Sebastian...A ja mam pytanie odnośnie rowerku stacjonarnego i biegania, który sposob jest lepszy do odchudzania rowerek czy bieganie?? Robie rowniez brzuszki. wystarszylam sie czytajac,ze powoduja one powiekszenie brzucha, czy mam z nim calkowicie zrezygnowac ?
Karina chyba źle zrozumiałaś. Brzuszki warto robić, ładnie się ćwiczą mięśnie, ale specjalnie nie są efektywne do spalenia samej tkanki tłuszczowej. Dlatego lepiej dołączyć inne ćwiczenia, które dadzą rezultaty w odchudzaniu a te brzuszki ładnie napną mięśnie.

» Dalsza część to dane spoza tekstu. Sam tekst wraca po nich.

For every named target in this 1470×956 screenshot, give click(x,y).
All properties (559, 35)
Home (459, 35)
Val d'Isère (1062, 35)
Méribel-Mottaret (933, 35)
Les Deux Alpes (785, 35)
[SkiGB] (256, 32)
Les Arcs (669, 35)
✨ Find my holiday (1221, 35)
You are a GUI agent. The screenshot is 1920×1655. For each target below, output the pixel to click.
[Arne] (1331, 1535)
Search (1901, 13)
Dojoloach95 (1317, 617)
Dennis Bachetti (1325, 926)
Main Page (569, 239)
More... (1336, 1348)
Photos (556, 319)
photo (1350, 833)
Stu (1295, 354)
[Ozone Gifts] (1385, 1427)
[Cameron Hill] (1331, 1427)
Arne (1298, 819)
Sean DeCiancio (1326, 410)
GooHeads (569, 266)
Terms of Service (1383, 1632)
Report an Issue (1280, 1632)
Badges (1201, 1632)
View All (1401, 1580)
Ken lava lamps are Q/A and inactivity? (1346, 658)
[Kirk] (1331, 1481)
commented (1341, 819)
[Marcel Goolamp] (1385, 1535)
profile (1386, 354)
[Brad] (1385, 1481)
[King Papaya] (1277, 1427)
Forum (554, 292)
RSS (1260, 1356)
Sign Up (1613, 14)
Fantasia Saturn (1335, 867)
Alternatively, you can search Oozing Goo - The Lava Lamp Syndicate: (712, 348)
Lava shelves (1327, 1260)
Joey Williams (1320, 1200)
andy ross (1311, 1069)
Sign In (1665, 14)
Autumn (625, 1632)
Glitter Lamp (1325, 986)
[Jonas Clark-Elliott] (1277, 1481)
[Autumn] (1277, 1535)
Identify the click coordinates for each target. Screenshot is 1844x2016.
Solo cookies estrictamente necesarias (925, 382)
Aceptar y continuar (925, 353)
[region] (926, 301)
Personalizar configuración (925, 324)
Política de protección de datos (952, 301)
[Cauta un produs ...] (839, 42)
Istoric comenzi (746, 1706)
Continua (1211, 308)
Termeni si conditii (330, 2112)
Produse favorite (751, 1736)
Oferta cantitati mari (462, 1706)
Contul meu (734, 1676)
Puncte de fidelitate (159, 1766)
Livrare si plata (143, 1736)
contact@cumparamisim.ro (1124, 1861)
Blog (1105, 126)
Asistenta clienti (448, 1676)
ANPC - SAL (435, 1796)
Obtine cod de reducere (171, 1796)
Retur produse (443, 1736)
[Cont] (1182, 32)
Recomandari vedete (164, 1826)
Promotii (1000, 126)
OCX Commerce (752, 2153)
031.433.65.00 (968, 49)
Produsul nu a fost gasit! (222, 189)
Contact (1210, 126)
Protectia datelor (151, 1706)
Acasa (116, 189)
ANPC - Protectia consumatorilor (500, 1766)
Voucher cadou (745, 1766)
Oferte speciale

Ja swego czasu robiłam 6 weidera.
co powiecie o basenie? czy pomaga w odchudzaniu?
ja zaczynam z ze 118 przy wzroście 186 jest troszkę nad wagi no nie mam dietę 1200 kalori dziennie 6 miesięcy musi wystarczyć dieta jest spoko 5 posiłków dzienne mały wysiłek fizyczny ale coś się muszę ruszać
Ja życzę powodzenia i trzymam kciuki! - za miesiąc zapytam Cię o efekty:)
też zacząłem. Tylko że siłownia rowerki bieżnia ciężarki, bo w domu to się siedzi i tylko mówi że się zaczyna. A na siłowni raźniej bo z kimś a nie samemu. samemu raz się chce a raz nie. Biegać bym biegał ale nie mam z kim....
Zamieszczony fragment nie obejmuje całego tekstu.